What we are seeing now, the seemingly unchecked resurgence of the Taliban in Afghanistan, is by no means sufficient to warrant writing off the people of Afghanistan as cowards, nor is it reasonable conclude that they must, in the alternative, be desirous or deserving of a life under Taliban rule. Thus far, the only conclusion I am willing to arrive at under the strength of such evidence is that there has been a colossal failure of US policy at some point in the last twenty years. Beyond that, it would appear the people of Afghanistan are to be distinguished from ourselves solely on account of having been born somewhere beyond our borders, to people who were themselves not then our fellow citizens. And yet on that account my nation, the United States of America, stands ready to abandon them to the Taliban as if they had invited such a fate upon themselves through their own moral failings. Even if that were so (and to my mind it is not), it would be the height of depravity to respond to the unfolding crisis in Afghanistan by flinging accusations of universal cowardice or complicity at those who must now or very soon will have to make life or death decisions for themselves, their families, and their communities under the most extraordinary of circumstances.
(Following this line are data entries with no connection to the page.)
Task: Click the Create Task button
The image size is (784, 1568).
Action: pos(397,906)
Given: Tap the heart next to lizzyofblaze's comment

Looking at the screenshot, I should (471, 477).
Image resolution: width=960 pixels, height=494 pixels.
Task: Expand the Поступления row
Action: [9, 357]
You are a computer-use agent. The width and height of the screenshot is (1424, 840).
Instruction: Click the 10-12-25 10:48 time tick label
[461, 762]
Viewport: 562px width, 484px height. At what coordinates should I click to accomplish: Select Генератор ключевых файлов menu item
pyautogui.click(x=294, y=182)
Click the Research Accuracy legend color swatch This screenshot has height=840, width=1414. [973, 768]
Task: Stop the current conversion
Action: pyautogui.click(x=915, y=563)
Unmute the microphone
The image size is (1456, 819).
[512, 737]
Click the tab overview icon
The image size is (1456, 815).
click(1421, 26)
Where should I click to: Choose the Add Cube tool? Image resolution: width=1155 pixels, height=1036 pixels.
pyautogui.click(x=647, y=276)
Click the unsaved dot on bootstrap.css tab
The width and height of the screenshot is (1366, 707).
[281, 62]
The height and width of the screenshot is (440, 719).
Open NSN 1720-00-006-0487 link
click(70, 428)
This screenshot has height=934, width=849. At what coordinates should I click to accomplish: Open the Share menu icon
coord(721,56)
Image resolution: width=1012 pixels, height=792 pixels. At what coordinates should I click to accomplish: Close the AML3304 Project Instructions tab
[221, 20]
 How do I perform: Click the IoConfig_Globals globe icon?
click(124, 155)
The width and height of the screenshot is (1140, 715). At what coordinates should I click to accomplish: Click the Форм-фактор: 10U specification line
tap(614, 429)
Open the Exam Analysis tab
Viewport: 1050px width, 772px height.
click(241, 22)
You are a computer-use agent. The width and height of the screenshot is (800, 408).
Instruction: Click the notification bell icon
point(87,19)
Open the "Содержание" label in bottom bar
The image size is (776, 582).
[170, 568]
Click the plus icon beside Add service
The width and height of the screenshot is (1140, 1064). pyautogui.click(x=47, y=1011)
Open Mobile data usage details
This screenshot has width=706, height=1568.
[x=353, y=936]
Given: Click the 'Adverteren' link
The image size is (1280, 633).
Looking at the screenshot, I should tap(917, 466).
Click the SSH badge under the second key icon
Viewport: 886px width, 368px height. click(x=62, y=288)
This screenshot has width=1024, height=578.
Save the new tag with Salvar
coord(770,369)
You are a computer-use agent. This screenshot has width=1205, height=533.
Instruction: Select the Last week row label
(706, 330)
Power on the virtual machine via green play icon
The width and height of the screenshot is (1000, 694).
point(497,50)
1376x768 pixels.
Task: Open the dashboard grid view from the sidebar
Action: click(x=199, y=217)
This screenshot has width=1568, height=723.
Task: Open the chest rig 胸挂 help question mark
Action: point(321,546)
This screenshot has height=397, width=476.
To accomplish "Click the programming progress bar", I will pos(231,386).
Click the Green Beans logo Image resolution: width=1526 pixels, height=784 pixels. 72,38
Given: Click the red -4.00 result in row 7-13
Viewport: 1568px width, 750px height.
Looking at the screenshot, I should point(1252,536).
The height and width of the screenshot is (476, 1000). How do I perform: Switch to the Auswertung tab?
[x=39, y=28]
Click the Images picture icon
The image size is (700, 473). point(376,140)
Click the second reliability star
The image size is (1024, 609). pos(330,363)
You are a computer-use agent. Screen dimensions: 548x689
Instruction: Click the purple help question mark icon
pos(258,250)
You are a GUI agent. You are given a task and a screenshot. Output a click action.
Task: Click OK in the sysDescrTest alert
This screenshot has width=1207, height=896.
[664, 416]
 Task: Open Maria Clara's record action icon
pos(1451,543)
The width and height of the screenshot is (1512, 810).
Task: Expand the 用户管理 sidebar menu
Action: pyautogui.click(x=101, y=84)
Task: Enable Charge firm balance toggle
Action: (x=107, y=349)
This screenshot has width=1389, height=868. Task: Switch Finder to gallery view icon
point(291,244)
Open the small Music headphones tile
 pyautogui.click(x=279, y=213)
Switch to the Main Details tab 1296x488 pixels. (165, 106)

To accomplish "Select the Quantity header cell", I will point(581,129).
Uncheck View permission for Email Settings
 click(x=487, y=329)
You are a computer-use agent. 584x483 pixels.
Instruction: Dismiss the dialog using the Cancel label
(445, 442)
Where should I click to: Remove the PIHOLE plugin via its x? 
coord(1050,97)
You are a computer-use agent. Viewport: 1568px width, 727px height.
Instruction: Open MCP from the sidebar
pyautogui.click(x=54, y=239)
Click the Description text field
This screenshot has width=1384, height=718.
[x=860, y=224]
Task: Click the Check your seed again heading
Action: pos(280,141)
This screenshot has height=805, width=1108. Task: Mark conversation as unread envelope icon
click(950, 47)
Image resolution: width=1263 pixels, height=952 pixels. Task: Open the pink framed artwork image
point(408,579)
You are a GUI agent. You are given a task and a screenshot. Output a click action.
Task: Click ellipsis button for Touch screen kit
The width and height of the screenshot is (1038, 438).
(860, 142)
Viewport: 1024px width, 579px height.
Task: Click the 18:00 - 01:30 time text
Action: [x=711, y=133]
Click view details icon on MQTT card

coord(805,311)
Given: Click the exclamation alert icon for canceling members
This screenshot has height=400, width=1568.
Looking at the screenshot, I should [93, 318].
At the risk of channeling my own inner Man for all Seasons, regardless of how we found Afghanistan, I fear we have we left that country with such a wind blowing that not one of us sitting in judgment from afar could even hope to stand upright against it. And with the last US forces in Afghanistan on track to be withdrawn any day now–perhaps with a brief bump to support evacuating the whole damn embassy–it seems none of us will. I do, however, want to conclude by saying that I don’t know what the right answer is here. It may be, as I opined about the withdrawal of US forces from Iraq and the ensuing civil war there, that such an outcome was inevitable from the start, that the moment we invaded we set the country on a course to calamity whether we stayed two, twenty, or two-hundred years. I only know that it hurts to see what has followed, once more, in our wake.